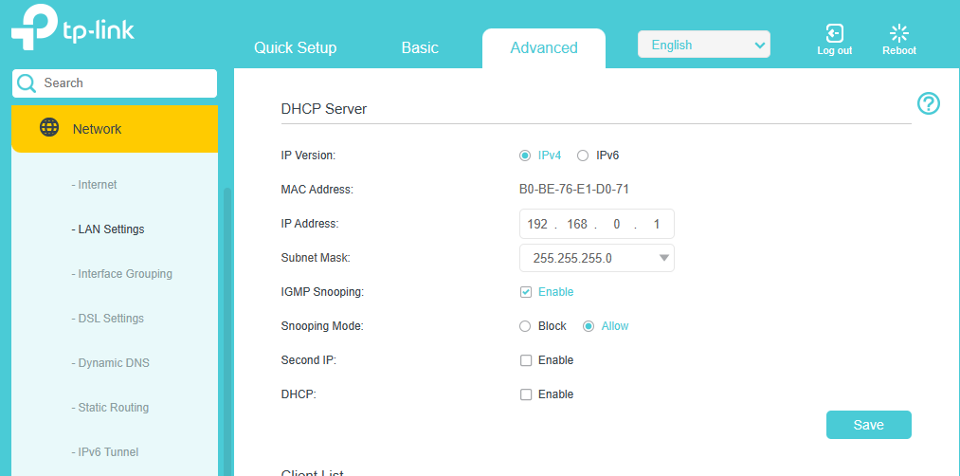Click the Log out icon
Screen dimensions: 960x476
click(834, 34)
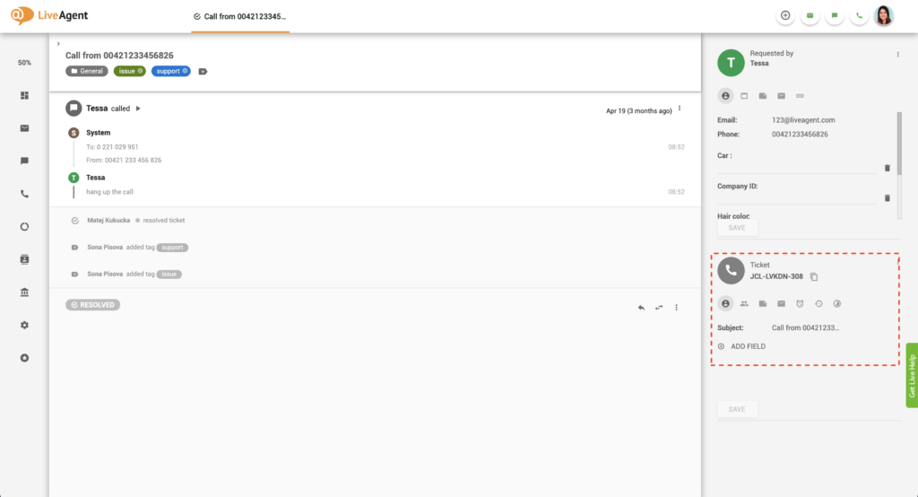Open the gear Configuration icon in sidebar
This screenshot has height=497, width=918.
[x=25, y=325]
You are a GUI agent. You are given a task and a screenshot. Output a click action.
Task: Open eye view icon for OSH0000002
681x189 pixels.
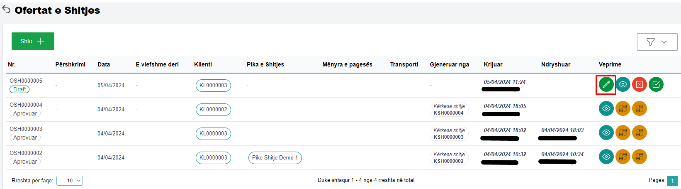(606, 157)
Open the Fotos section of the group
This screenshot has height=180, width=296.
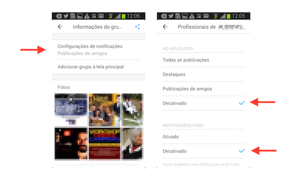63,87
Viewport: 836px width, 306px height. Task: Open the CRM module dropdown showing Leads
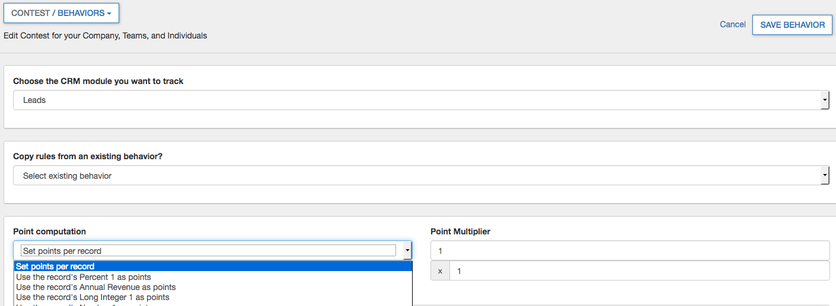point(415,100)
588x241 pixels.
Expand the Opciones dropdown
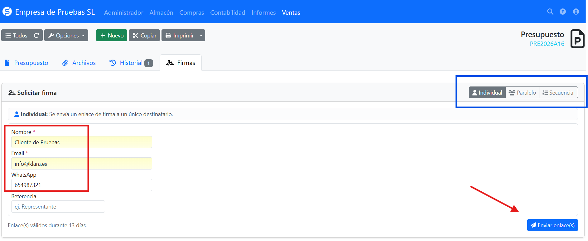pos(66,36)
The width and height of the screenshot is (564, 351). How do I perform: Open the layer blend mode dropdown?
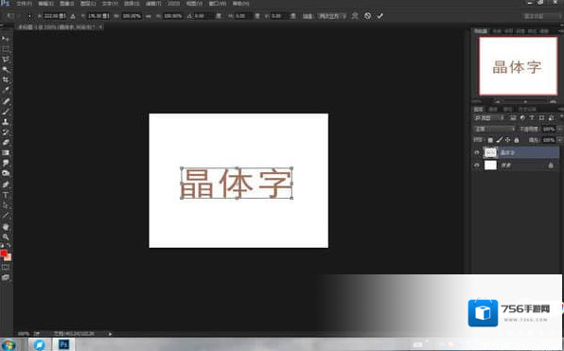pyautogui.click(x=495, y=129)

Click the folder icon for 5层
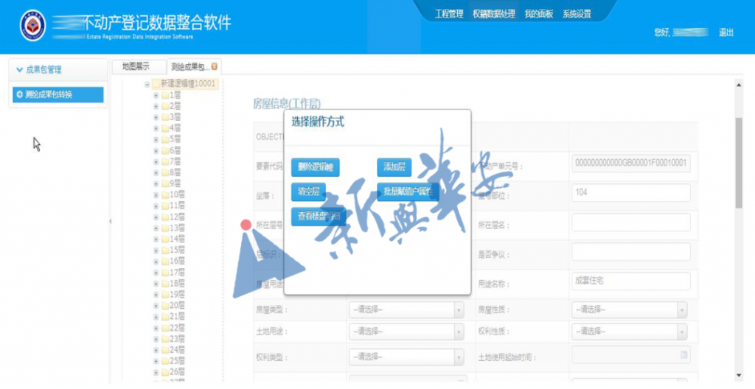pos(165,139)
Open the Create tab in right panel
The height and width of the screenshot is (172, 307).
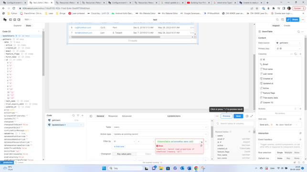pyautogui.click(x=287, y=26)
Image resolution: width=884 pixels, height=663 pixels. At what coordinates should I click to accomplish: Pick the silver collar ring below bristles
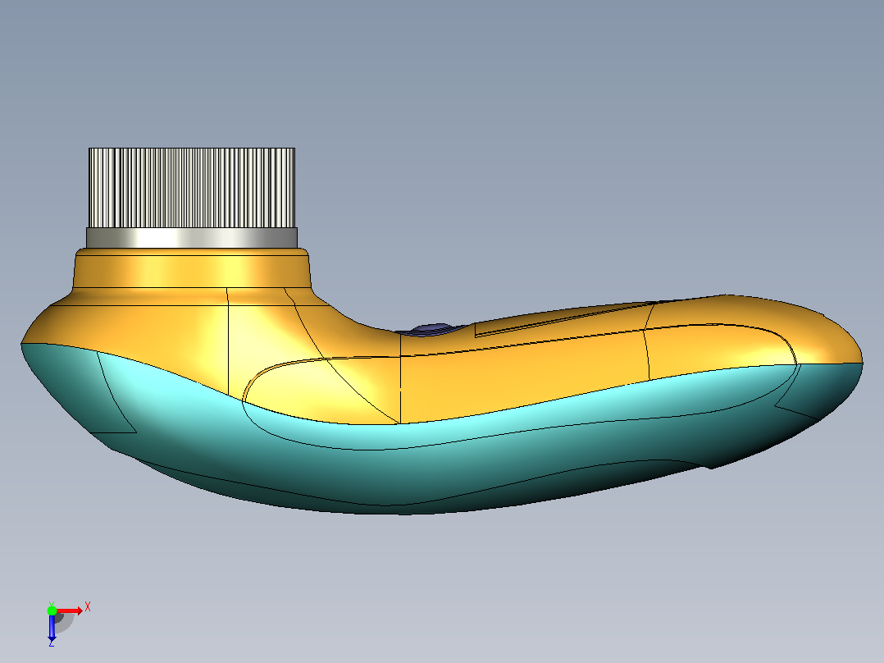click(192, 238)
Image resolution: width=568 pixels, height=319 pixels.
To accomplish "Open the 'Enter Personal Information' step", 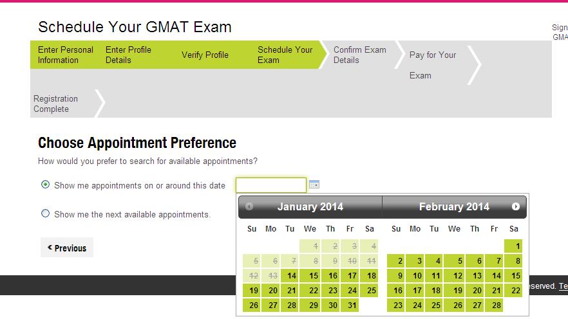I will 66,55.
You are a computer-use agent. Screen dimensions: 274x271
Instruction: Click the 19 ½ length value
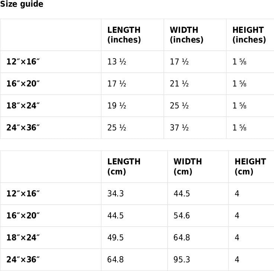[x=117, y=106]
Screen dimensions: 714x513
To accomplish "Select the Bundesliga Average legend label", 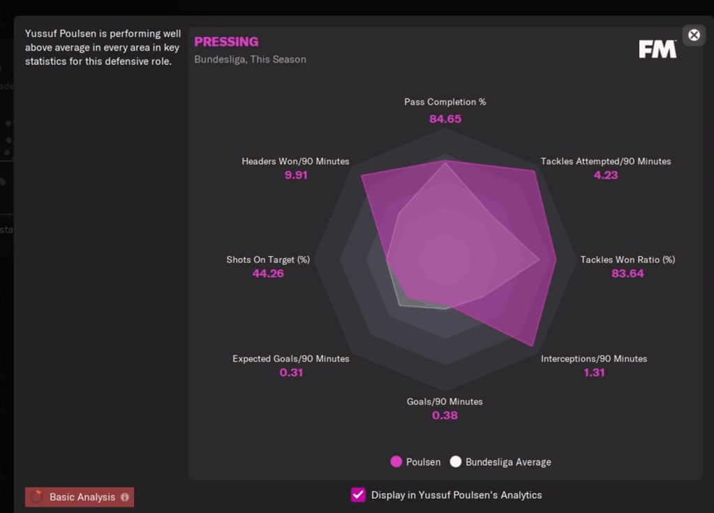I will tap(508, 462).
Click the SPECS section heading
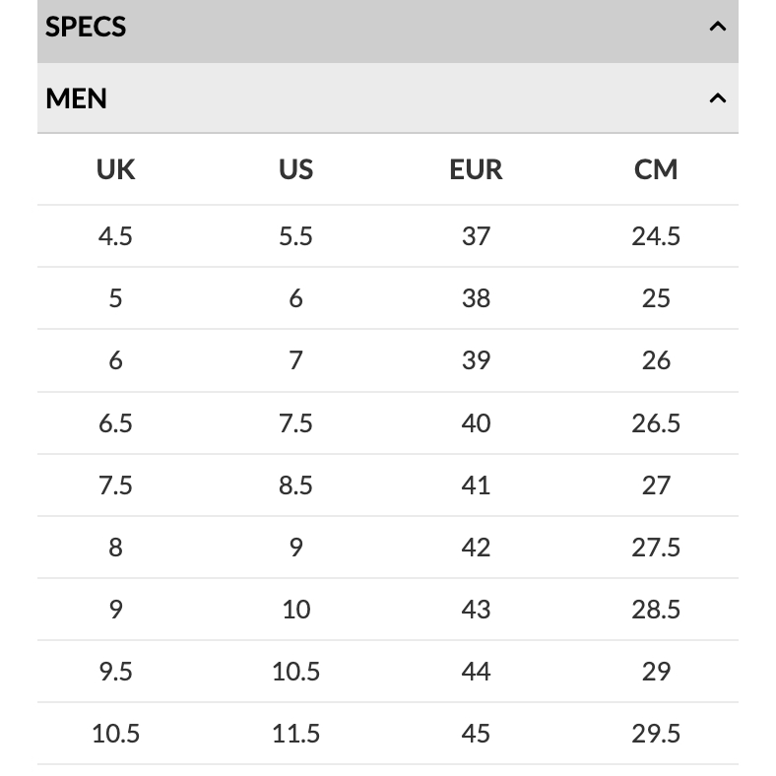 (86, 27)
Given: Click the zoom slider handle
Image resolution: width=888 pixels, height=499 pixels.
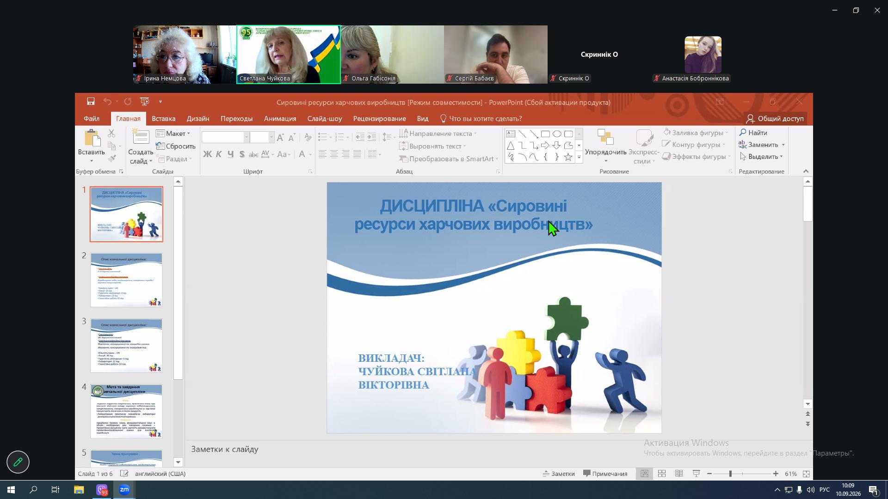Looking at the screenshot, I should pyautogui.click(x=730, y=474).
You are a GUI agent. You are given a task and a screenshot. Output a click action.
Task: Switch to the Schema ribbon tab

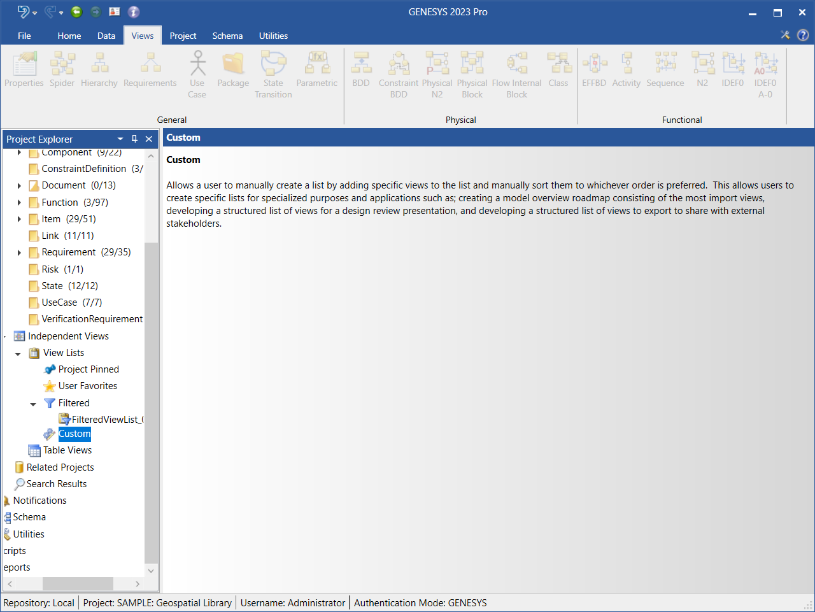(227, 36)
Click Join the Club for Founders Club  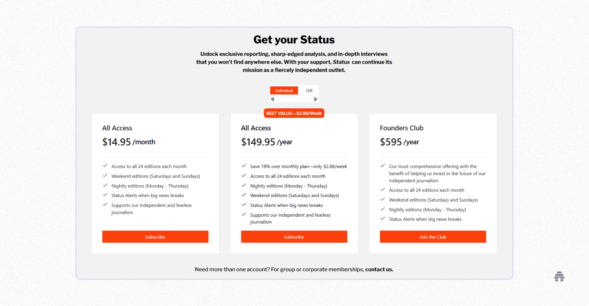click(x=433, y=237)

********************

■ **EXERCISE GOAL**: The answer should consist only of the lines above from the one with "This screenshot has height=180, width=296." through the one with "Image resolution: width=568", repeated exactly, with no pictures among them.

■ **SOLUTION TO THE PROBLEM**:
This screenshot has height=180, width=296.
63,87
Viewport: 836px width, 306px height. Task: Open the CRM module dropdown showing Leads
point(415,100)
588x241 pixels.
Expand the Opciones dropdown
pos(66,36)
The width and height of the screenshot is (564, 351). How do I perform: Open the layer blend mode dropdown?
pyautogui.click(x=495, y=129)

Click the folder icon for 5层
pos(165,139)
Open the Create tab in right panel
The height and width of the screenshot is (172, 307).
pyautogui.click(x=287, y=26)
Image resolution: width=884 pixels, height=663 pixels. At what coordinates should I click to accomplish: Pick the silver collar ring below bristles
click(192, 238)
Image resolution: width=568 pixels, height=319 pixels.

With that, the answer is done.